> **PASSAGE PROVIDED**:

- - - - - - -

You need to remember your sole purpose- that of bringing hope and PRESENTS to all the good little girls and boys in the world. Yeah, so maybe I’m about 20 years out of the age range of your average clientele, but damn it! I have a child-like imagination, you fucker! And, you know, maybe I wouldn’t necessarily be categorized as “good”, or “well-behaved”, but I’m tired of letting people walk all over me; and nobody was supposed to know about that whole selling booby pictures for money thing. How was I supposed to know that dude was going to sell them on Ebay? Anyhoo, you’re old enough that you could probably just forget about that whole incident. Except I thought it was kinda weird that the username of the purchaser of afore-mentioned photos was S.A. Claus. Ha. Did you realize your initials spell “sac”? I bet you got alotta shit for that in school.

So, here’s the deal. I’m gonna give you one last chance to bring me everything I ask for. I kinda wondered if you were pissed off because I didn’t leave any cookies for you last year, but hey. I have people I’ve actually met who deserve lovingly-made assorted baked goods more than you. It’s time now for you to be made aware of my demands:

1. I’ve been waiting more than patiently for that Mustang I mentioned last year. When you didn’t bring it, I thought- Fine. I’ll go buy it myself. I don’t need any handouts from a bearded fruity geriatric. But when I went to the Ford dealer, I remembered how fuck-traded the salesmen there were, so I just rolled my eyes and walked out. I’m pretty sure they were looking at my ass the whole time. So yeah. If it won’t fit in your sleigh, frickin’ buy a barge and ship it down here.

- - - - - - -

> **RECORDED DATA**:
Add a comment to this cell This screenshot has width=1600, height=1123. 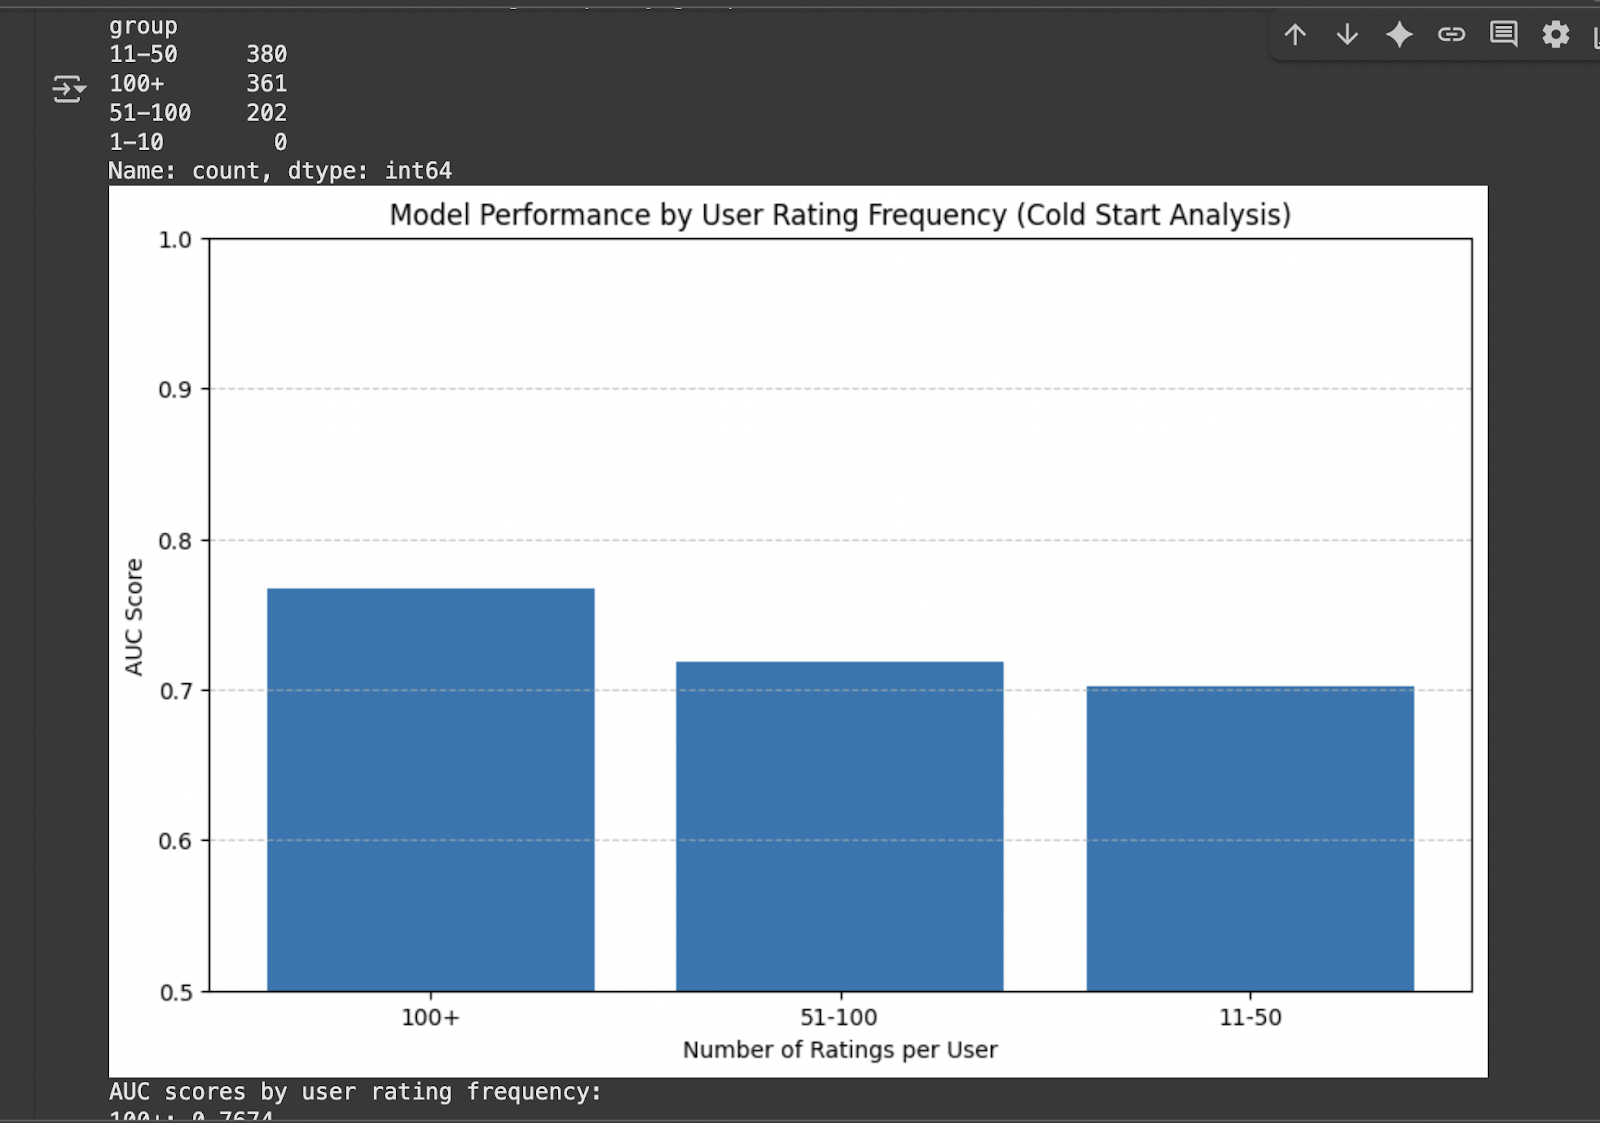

- - - - - - -

> **ACTIVITY LIST**:
1. Rewrite the paragraph of the letter to Santa that begins "So, here's the deal" in fewer words, keeping its main points.
2. Continue the letter to Santa from its last sentence.

> **YOUR WRITTEN ANSWERS**:
1. Here's the deal: this is your last chance to bring everything I ask for. Maybe you're mad that I left no cookies last year, but people I've actually met deserve homemade treats more than you do. Now, my demands:

2.
2. I decided that even though one can never have enough books, I should maybe read some of the thousands I already possess. So call up your dealer in Columbia and hook me up with a steady supply of coke, so I have enough energy to read after my normal 12 hour days at work. I also expect one of those awesome antique wingbacked chairs to sit in.

3. Since you have an army of elves, I don’t think it would be too difficult for you to just give one to me. I always wanted my very own little person to do my bidding. Not to be racist, but it seems normal for an elf to be sub-servient to someone of slightly higher stature. Just to be on the safe side, send one of the runty ones, though. And make sure that little shit is one of the good singers. I expect to be serenaded in an acceptable high-pitched manner.

4. To make it look like I’m not completely selfish, can you send another elf to help out at my Gramma and Gramps’? Gramma won’t admit they kinda need some help with cleaning and other menial tasks, but I think she wouldn’t mind if an elf showed up to help. She’d probably just think he’s a kid and shower him with presents anyway. She probably won’t be cognizant long enough to wonder why he hasn’t grown up in 10 or 12 years.

5. This may seem like it’s not for me, but trust me, it is. You need to bring my Rockstar a Custom Les Paul goldtop for Christmas. He’s been pretty depressed lately because of his job, and if he gets one of those, maybe he’ll buck up and finally write some awesome songs we can record. And just maybe, he’ll come out of his haze long enough to remember he’s dating a horny little bitch who needs to get some more than the average person.

6. Since things have been going swimmingly with my Rockstar’s Daughter, I suppose you can bring her something. She’s been wanting a drumset, but if that’s what you decide to bring her, you better fucking bring one of those electric ones she can bang away on through headphones. And don’t think I’m being mean, because that’s the kind my Rockstar was going to get her anyway. but if you bring it, then he’ll have more money to spend on me. And that’s good for everyone. 😉

7. So, I know the whole baby thing threw you off last year. So instead of bringing me a newborn, you can just get the adoption papers all ready for the cutie at church who’s in foster care. She’s the same age as my Rockstar’s Daughter, (But way sweeter) so I figure they’ll get along great. She also has a baby sister who I’ll take too.

I guess that about sums it up for now. But just remember, if my demands aren’t met to my satisfaction, I’ll let everyone know what a booby-obsessed funky little perv you are.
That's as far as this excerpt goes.